***** LISTED ENTRIES

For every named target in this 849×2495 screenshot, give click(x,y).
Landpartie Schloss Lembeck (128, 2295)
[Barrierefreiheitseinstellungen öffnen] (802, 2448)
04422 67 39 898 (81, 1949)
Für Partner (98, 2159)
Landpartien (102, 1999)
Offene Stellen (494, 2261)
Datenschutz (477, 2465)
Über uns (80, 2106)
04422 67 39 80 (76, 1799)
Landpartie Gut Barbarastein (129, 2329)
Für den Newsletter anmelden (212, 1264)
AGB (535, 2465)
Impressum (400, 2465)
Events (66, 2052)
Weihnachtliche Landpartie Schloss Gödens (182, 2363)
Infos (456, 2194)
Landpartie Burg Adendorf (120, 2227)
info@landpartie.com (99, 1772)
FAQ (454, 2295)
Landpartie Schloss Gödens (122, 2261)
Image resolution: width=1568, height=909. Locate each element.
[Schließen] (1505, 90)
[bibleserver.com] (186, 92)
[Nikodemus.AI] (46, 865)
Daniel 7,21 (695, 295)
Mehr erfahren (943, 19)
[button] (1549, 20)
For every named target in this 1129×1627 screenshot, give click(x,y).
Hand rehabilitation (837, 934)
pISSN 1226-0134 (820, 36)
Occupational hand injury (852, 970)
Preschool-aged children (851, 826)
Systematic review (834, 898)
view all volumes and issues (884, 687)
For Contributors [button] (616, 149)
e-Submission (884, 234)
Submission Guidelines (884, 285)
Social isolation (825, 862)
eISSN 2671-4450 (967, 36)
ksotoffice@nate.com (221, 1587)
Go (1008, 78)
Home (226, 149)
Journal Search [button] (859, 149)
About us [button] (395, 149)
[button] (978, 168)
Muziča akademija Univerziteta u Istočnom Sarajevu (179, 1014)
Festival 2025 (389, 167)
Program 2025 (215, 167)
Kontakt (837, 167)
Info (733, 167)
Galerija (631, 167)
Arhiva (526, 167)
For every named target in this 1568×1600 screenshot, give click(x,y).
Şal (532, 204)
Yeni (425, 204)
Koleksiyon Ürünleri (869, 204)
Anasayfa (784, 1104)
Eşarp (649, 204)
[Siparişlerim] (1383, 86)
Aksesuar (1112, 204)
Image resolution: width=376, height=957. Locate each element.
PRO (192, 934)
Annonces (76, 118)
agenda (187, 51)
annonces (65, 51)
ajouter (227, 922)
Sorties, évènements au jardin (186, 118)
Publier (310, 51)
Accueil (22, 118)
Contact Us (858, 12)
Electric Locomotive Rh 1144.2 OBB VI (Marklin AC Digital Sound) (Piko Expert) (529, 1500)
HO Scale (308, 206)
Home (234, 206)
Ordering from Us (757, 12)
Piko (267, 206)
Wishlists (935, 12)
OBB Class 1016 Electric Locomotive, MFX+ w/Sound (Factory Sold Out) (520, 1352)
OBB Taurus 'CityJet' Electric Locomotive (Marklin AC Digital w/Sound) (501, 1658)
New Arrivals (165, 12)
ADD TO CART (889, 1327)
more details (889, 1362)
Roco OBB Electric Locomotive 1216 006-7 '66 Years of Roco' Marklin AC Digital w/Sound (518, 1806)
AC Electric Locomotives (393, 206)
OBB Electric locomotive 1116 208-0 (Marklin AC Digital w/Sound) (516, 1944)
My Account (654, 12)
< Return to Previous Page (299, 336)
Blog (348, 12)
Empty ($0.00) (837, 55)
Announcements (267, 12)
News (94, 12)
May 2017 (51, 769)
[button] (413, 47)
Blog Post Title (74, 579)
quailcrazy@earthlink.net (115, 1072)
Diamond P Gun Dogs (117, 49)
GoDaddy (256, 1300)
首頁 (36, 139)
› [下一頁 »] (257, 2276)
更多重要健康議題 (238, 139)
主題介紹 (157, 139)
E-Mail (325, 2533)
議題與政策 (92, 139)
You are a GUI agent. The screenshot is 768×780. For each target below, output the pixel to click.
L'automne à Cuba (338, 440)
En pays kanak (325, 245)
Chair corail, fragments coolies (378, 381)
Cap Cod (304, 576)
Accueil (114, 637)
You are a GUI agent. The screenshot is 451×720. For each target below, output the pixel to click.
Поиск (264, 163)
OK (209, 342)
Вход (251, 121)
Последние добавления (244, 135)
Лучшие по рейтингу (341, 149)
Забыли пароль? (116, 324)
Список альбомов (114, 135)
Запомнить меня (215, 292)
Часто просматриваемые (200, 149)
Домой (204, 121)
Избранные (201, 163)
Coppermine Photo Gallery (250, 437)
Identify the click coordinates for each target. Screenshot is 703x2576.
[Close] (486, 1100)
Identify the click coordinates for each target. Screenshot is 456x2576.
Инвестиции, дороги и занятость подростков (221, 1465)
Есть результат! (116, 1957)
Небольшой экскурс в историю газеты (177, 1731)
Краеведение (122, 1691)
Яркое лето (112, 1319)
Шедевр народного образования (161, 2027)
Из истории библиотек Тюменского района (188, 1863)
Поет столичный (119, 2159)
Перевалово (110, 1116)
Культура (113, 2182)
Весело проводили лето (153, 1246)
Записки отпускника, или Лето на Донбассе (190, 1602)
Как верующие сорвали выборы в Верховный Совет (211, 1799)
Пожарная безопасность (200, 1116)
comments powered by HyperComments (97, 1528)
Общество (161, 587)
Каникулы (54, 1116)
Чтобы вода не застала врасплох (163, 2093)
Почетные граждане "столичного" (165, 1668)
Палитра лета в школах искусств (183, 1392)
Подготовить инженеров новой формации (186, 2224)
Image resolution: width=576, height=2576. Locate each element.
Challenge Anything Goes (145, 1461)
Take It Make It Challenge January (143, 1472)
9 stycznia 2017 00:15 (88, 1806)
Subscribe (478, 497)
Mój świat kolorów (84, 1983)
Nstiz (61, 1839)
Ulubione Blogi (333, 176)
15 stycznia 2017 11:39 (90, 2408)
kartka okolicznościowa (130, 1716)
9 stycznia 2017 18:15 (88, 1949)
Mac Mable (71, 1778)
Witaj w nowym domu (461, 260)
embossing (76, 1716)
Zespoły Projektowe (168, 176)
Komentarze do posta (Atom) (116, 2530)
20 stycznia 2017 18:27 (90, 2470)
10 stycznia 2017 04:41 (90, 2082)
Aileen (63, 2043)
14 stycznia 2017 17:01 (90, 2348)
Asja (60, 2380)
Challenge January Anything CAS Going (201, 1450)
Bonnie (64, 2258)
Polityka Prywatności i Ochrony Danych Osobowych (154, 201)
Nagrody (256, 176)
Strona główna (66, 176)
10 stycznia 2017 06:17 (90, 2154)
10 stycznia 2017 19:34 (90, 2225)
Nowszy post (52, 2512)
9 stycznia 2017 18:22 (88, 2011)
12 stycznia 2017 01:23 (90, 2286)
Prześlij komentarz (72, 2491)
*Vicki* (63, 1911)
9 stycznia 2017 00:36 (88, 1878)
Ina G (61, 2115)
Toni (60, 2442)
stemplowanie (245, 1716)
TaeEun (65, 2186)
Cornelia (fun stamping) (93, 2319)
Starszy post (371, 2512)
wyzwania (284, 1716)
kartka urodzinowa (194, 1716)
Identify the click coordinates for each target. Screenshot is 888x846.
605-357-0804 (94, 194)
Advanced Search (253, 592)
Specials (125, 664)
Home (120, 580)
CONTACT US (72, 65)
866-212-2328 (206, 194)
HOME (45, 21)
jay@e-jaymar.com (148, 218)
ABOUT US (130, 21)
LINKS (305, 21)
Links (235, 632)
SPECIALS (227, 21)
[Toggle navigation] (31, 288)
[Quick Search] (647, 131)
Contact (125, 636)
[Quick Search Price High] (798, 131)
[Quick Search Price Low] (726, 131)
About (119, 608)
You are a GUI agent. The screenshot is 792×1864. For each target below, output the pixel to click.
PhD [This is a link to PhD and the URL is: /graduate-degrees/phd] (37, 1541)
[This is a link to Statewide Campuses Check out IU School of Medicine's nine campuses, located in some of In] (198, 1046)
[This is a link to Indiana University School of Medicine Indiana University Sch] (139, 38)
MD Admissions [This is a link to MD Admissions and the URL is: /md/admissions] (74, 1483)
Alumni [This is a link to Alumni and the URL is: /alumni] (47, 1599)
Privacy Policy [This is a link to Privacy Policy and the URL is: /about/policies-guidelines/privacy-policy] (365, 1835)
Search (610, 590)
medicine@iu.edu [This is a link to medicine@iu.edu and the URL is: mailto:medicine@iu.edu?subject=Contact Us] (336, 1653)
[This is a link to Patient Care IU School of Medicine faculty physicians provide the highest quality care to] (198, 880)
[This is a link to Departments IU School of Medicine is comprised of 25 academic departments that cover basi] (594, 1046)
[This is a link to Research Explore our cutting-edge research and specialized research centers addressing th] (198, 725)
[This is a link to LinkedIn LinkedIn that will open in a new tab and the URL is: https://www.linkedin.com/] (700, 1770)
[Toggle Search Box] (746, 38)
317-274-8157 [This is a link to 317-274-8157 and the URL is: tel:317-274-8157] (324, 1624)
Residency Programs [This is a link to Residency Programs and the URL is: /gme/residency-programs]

**********

__SET EXERCISE__:
Duplicate the stretch of the listing above, from the line containing "9 stycznia 2017 18:22 (88, 2011)" through the line containing "medicine@iu.edu [This is".

__REPLY TO THE TASK__:
9 stycznia 2017 18:22 (88, 2011)
12 stycznia 2017 01:23 (90, 2286)
Prześlij komentarz (72, 2491)
*Vicki* (63, 1911)
9 stycznia 2017 00:36 (88, 1878)
Ina G (61, 2115)
Toni (60, 2442)
stemplowanie (245, 1716)
TaeEun (65, 2186)
Cornelia (fun stamping) (93, 2319)
Starszy post (371, 2512)
wyzwania (284, 1716)
kartka urodzinowa (194, 1716)
Identify the click coordinates for each target. Screenshot is 888x846.
605-357-0804 (94, 194)
Advanced Search (253, 592)
Specials (125, 664)
Home (120, 580)
CONTACT US (72, 65)
866-212-2328 (206, 194)
HOME (45, 21)
jay@e-jaymar.com (148, 218)
ABOUT US (130, 21)
LINKS (305, 21)
Links (235, 632)
SPECIALS (227, 21)
[Toggle navigation] (31, 288)
[Quick Search] (647, 131)
Contact (125, 636)
[Quick Search Price High] (798, 131)
[Quick Search Price Low] (726, 131)
About (119, 608)
You are a GUI agent. The screenshot is 792×1864. For each target below, output the pixel to click.
PhD [This is a link to PhD and the URL is: /graduate-degrees/phd] (37, 1541)
[This is a link to Statewide Campuses Check out IU School of Medicine's nine campuses, located in some of In] (198, 1046)
[This is a link to Indiana University School of Medicine Indiana University Sch] (139, 38)
MD Admissions [This is a link to MD Admissions and the URL is: /md/admissions] (74, 1483)
Alumni [This is a link to Alumni and the URL is: /alumni] (47, 1599)
Privacy Policy [This is a link to Privacy Policy and the URL is: /about/policies-guidelines/privacy-policy] (365, 1835)
Search (610, 590)
medicine@iu.edu [This is a link to medicine@iu.edu and the URL is: mailto:medicine@iu.edu?subject=Contact Us] (336, 1653)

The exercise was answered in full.